A natural application that emerges is graph neural-network-based link prediction, which is instrumental in uncovering previously undetected interactions between organizations or entities that may have gone unmentioned in the text.

By applying our proposed graph extraction pipeline to articles grouped by timestamp windows across a chronological sequence, we can curate a temporal graph dataset, which is a dataset that enables the use of temporal graph representation learning methods. Such a dataset can be used to predict future business networking interactions through inductive link prediction over graphs.

Moreover, another compelling utilization of the graph resulting from our proposed method is the extraction of trading-related content from news texts originating from diverse international markets. For instance, by conducting pairwise graph isomorphism tests on subgraphs composed of organization nodes and their respective neighborhoods from either of the generated graphs, we could effectively identify similar companies operating in different markets.

These extended applications of our methodology underscore its versatility and potential impact in facilitating a deeper understanding of dynamic business networks and inter-market relationships.

5.2. Current Limitations

Our methodology can generate graphs with sufficient quality to be used for business networking analysis at low computation costs. Yet two noticeable limitations can be identified within the current iteration of our methodology.

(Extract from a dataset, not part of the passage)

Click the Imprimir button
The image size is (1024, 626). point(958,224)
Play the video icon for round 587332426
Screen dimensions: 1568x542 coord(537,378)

Extracting relations with OpenIE is primarily a rule-based and heuristic-driven approach. Its performance depends on the quality of linguistic patterns and heuristics used for relation extraction. While it can extract valuable structured information from text, it may not capture complex relationships described with more than one sentence or other nuances in the same way that more advanced large language models are capable of.

A relation classification accuracy score of 84% shows the effective ability of grouping relationship types before applying clustering models to classify relationships based on word vector representation without annotations. Yet this score is well below the state-of-the-art score in stand-alone relation classification tasks that reach 97% on partially annotated datasets such as Few-Rel while relying on large language models and few-shot learning [46].

The integration of large language models in the extraction of a business network knowledge graph based on our ontology is the primary concern of our next iteration. This will come at the cost of high computation and other drawbacks described earlier in Section 3.3.

6. Conclusions

Effectively transforming business news into structured networks for analysis presents significant opportunities for business networking and thus motivated this work. This study introduces TraCER, a pipeline that solves the task of converting unstructured news text into a graph. The pipeline, composed of key subtasks including text preprocessing, named entity recognition, entity-linking, triple extraction, and relation classification, demonstrated the ability to automatically build a domain-specific knowledge graph for the analysis of business networking from the Reuters corpus. TraCER is computationally efficient and based on interpretable models and heuristics.

TraCER opens possibilities including business-to-business interaction predictions and business type predictions. Beyond these applications, TraCER can enable tracking chronological business interactions and matching businesses across different markets. However, the current stage of our study presents some limitations. One limitation is the inability to identify relationships described with multiple sentences. This paves the road for future works that will involve the use of large language models in the construction of business networking knowledge graphs.